_ARTICLE_
⁂

Vol. 7 No. 5 (May 1997) pp. 212-215.

WHAT ARE FREEDOMS FOR? by John H. Garvey. Cambridge: Harvard University Press, 1996. 312 pp. Cloth $35.00.

Reviewed by Gregg Ivers, Associate Professor of Government, American University.
 

So many choices. Too many choices. Not enough choices.

Seven zillion movies and nothing to choose from. 12 kajillion compact discs and not one worth owning. Menus full of choices running up and down the page--and, of course, the specials--and still the need to walk down the street to another restaurant so that we can find something we like. Once upon a time, there were three television channels and maybe, depending upon where you lived, a couple of more affiliated with public broadcasting or a UHF station broadcasting from the cinderblock fortress out in the pasture. The Republic survived, but its citizens were starved for more choices. So then there was cable. That wasn't enough. Now, as I write this, my neighbor is installing a mini-satellite dish on the side of his house because a hundred channels are simply . . . not enough!

So many choices. Too many choices. Not enough choices. How many times have we found ourselves murmuring these words? In video stores, music stores, and bars that feature dozens and dozens of beers; while channel-surfing, CD-shopping or restaurant-hunting; and, even for academics, in bookstores ("Couldn't find anything in there," said a professor-friend to me once as we left The Strand in Manhattan, home the largest used book collection this side of the Hale-Bopp Comet. I did. Did I feel dumb later or what?).

However unsatisfied we are with all these choices, surely the last thing we would do to alleviate the unbearable agonies we shoulder as modern consumers would be to reduce the number of choices we have. On the contrary. Expansive choices might be unnecessary and even wasteful, but . . . so what? Let's keep them all. Who, after all, asks for anchovies on their pizza? And who, other than my wife, walks into Ben & Jerry's and asks for vanilla ice cream when there are so many other and better choices? It is tempting to answer no one. But someone must, because our choices continue to proliferate. Choice is good. And the more choices, the better.

That choice in and of itself is good, and that the purpose of the Constitution, or, more specifically, the Bill of Rights, is to protect the rights of individuals to make choices free from the collective judgement of the state has been the dominant strain in the post-New Deal Supreme Court's jurisprudence. Conventional legal liberalism in the post-CAROLENE PRODUCTS era has emphasized that rights ought to precede the good. The consequences, for better or worse, that stem from the action or conduct associated with our rights are less important in the constitutional calculus than our right to choose. Wherever the state's political sensibilities lead to on the Nazi Party, pornography, abortion, seditious speech or religion, liberal constitutionalism argues that the emphasis in rights jurisprudence should be on the freedom to have an abortion, become a Nazi, buy and enjoy pornography, hate the government or join what the popular media call "cults." What we as individuals choose to believe and do is really none of anyone else's business, unless it results in societal harm. Neutral principles require that we recognize and respect the rights of the Marshall Applewhites of the world the same as we do mainstream organized American religion.

⁂

_DATA EXCERPTS_
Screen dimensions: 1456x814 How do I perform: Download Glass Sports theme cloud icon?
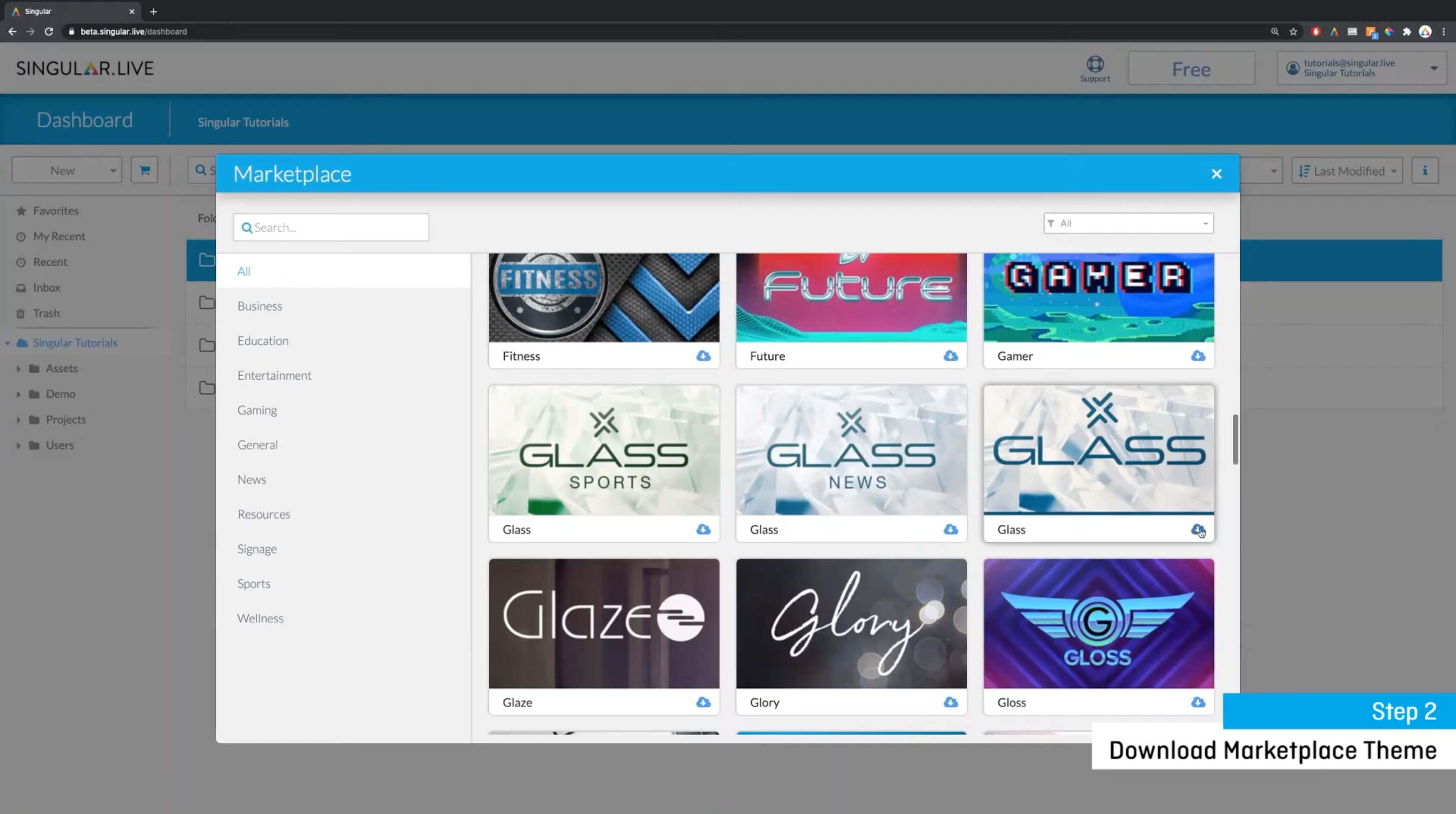click(x=703, y=529)
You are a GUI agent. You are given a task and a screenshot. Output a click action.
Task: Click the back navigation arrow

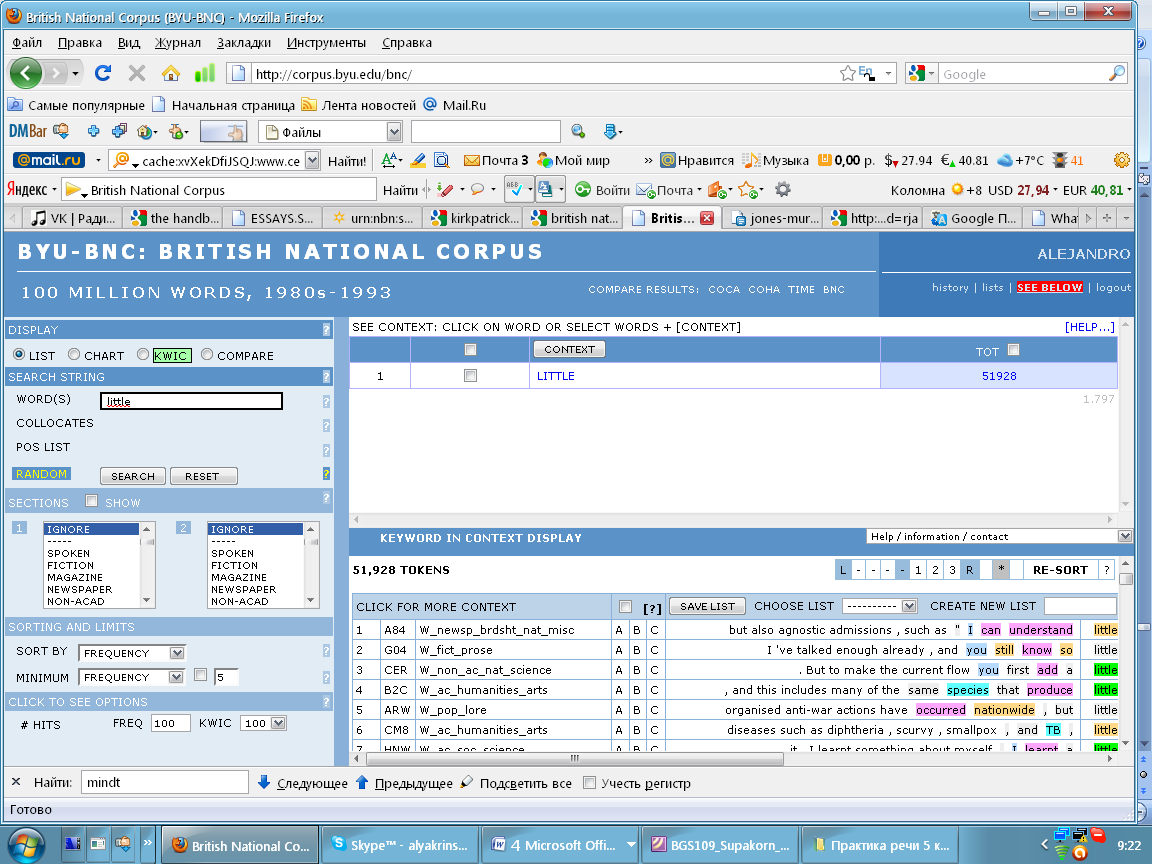click(x=25, y=73)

⁂

_REQUIREMENTS_
[a] What does the book review give as the price of the cloth edition of the book?
[b] Render the stretch of the records from the line containing "You are a GUI" through the end of the records as a numbered list, leaving out blank lines and pictures.

_ANSWERS_
[a] $35.00

[b]
1. You are a GUI agent. You are given a task and a screenshot. Output a click action.
2. Task: Click the back navigation arrow
3. click(x=25, y=73)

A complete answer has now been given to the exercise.